Desde que se descubrió que llamarle marea a una manifestación de protesta transmitía la imagen de un implacable maremoto, todo grupo que reclama derechos se acoge a una marea, se asigna un color, y así identifica su actividad e ideología, como la marea blanca de los sanitarios o la verde de los enseñantes o los ecologistas.
La marea como símbolo de un movimiento de masas se popularizó masivamente hace once años tras el hundimiento del Prestige, cuya marea negra real se lanzó sobre la Costa da Morte gallega, y seguidamente se convirtió en simbólica.
Luego, toda profesión o ideología trató de encontrar su color identificativo, aunque muchos están ocupados: por ejemplo, numerosas feministas españolas rechazan el magenta del feminismo mayoritario mundo adelante, porque aquí ha comenzado a identificarse con UPyD.
Lo que une a quienes protestan por todo el país son las banderas, rojas para declararse de izquierdas, las secesionistas en tres CC.AA., y sobre todo las de la II República, cuya presencia crece y crece como una marea propia, apoderándose de algunas de las demás mareas.

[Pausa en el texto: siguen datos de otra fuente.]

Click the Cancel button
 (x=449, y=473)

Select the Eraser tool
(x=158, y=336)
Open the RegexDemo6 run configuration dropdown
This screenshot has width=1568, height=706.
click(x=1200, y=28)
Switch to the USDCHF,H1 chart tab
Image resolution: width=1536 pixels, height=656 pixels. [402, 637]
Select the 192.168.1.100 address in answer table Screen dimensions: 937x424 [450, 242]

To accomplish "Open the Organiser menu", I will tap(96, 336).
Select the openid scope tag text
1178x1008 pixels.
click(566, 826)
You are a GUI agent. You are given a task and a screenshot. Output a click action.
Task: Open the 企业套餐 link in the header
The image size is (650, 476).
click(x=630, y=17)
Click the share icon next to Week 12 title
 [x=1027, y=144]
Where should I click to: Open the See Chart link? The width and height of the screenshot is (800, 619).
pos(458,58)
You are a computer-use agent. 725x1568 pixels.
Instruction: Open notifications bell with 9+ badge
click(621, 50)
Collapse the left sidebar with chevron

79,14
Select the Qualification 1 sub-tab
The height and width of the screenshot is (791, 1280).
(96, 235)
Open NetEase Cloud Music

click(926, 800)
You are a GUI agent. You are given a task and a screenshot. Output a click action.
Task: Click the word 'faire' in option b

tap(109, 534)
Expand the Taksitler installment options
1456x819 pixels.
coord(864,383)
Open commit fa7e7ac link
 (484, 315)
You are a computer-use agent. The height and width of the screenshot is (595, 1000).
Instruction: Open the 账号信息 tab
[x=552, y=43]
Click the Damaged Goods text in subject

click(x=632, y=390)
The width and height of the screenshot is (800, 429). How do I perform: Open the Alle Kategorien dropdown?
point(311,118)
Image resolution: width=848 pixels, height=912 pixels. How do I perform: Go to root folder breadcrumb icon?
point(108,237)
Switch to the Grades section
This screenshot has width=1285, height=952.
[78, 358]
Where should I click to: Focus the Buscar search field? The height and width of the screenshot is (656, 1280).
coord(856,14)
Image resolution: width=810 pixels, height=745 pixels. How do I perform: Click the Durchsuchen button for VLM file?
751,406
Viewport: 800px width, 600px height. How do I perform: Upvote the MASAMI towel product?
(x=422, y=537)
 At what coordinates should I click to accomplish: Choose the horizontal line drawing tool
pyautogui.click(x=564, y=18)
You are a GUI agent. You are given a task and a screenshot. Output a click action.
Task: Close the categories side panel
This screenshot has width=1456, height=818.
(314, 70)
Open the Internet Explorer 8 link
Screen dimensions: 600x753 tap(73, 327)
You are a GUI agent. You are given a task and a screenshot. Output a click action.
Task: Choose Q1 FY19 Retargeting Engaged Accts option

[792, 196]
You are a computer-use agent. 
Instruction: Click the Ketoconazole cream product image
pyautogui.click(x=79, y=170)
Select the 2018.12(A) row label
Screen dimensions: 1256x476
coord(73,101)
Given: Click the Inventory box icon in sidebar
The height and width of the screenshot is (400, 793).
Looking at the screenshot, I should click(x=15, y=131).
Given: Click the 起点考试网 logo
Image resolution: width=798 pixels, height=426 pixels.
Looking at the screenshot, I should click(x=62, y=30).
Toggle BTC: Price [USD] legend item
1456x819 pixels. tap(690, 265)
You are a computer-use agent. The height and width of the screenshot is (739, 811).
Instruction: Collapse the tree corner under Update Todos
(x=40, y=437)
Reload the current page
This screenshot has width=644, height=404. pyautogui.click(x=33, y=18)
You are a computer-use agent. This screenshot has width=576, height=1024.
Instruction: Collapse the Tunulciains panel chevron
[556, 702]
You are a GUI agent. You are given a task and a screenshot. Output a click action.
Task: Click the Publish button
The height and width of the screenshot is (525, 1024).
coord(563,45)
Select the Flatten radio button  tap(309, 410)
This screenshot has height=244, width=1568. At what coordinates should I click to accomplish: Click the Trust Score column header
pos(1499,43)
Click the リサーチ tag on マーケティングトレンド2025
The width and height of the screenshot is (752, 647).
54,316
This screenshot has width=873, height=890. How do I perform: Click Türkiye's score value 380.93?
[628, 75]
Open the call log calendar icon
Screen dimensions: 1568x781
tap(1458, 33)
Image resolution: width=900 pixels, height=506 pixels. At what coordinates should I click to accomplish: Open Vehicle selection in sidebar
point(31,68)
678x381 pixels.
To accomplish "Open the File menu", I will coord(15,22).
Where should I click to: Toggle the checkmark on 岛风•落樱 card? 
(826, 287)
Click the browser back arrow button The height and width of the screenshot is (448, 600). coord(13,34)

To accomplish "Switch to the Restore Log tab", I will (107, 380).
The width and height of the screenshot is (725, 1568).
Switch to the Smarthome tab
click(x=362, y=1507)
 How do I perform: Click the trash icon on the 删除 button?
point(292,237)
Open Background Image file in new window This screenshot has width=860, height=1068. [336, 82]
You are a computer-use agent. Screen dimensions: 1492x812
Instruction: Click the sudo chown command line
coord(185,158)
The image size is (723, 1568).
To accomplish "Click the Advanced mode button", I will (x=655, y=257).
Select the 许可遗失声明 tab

Se ve al lado de las independentistas en Cataluña, Galicia y País Vasco, sin conflictos entre ellas, aunque sean antagónicas, puesto que las republicanas son españolistas.
Aunque si estos republicanos con la banda morada portaran los colores de la constitucional, que también es como la de la I República, serían agredidos o expulsados.
Las protestas, las mareas de cualquier color, son ahora republicanas, pero de la infortunada II República, motivo por el que más que mareas se quedan en simples olas; seguramente nunca serán son maremotos, como quisieran sus promotores.
Porque, aunque se esté de acuerdo con sus reivindicaciones, pocos españoles desean desmantelar el Estado constitucional para volver a un Estado fallido que terminó en guerra civil y décadas de dictadura, y además, todas las mareas suben, pero después bajan, y así siempre.